During testing, DeepSeek-R1 scored 79.8% on the AIME 2024 math tests and 97.3% on the MATH-500 test. He also achieved a Codeforces rating of 2029 – better than 96.3% of human developers. In contrast, o1-1217 scored 79.2%, 96.4% and 96.6% in these benchmarks, respectively.
It also demonstrated mighty general knowledge with an accuracy of 90.8% in MMLU, just behind the 91.8% in o1.
Training pipeline
DeepSeek-R1’s reasoning performance marks a major victory for the Chinese startup in the US-dominated AI space, especially since the entire work is based on open source code, including how the company trained the entire thing.
However, the job is not as effortless as it seems.
According to the research paper, DeepSeek-R1 was developed as an improved version of DeepSeek-R1-Zero, a groundbreaking model trained solely on reinforcement learning.
We are living in a timeline where a non-US company is keeping the original mission of OpenAI alive – truly open, frontier research that empowers all. It makes no sense. The most entertaining outcome is the most likely.
— Jim Fan (@DrJimFan) January 20, 2025
DeepSeek-R1 not only open-sources a barrage of models but… pic.twitter.com/M7eZnEmCOY
The company first used the DeepSeek-V3 database as a base model, developing its inference capabilities without using supervised data, essentially focusing solely on its own evolution through a purely RL-based trial-and-error process. This ability, developed from work, ensures that the model can solve increasingly intricate reasoning tasks, using calculations extended during testing to delve deeper into and refine thought processes.
“During training, DeepSeek-R1-Zero naturally revealed many powerful and interesting reasoning behaviors,” the researchers note in the paper. “After thousands of RL steps, DeepSeek-R1-Zero shows excellent performance in inference tests. For example, the pass@1 score in AIME 2024 increased from 15.6% to 71.0%, and with majority voting the score further improved to 86.7%, matching the performance of OpenAI-o1-0912.
However, despite improvements in performance, including behaviors such as reflection and exploration of alternatives, the initial model did exhibit some problems, including impoverished readability and language mixing. To solve this problem, the company built on the work done for R1-Zero, using a multi-step approach combining both supervised learning and reinforcement learning, and thus developed an improved R1 model.
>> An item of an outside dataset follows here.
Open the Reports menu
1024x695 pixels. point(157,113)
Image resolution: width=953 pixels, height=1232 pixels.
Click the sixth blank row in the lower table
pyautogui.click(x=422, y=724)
“Specifically, we start by collecting thousands of cold start data to fine-tune the DeepSeek-V3-Base model,” the researchers explained. “Then we do a reasoning-oriented RL like DeepSeek-R1-Zero. Once we achieve convergence in the RL process, we create new SFT data by reject sampling at the RL checkpoint, combined with supervised data from DeepSeek-V3 in domains such as writing, actual QA, and self-discovery, and then retrain the DeepSeek-V3-base model . After fine-tuning with new data, the checkpoint undergoes an additional RL process, incorporating hints from all scenarios. After completing these steps, we obtained a checkpoint called DeepSeek-R1, which achieves performance comparable to OpenAI-o1-1217.”
Much cheaper than o1
In addition to improved performance that nearly rivals OpenAI’s o1 in benchmarks, the up-to-date DeepSeek-R1 is also very affordable. Specifically, while OpenAI o1 costs $15 per million input tokens and $60 per million output tokens, DeepSeek Reasoner, which is based on the R1 model, costs $0.55 per million input tokens and $2.19 per million output tokens.
Sooo @deepseek_ai's reasoner model, which sits somewhere between o1-mini & o1 is about 90-95% cheaper 👀 https://t.co/ohnI6dtPRC pic.twitter.com/Qn78yIGUtt
— Emad (@EMostaque) January 20, 2025
The model can be tested as “DeepThink” on the platform DeepSeek chat platformwhich is similar to ChatGPT. Interested users can access the model weights and code repository via Hugging Face under the MIT license, or can employ the API for direct integration.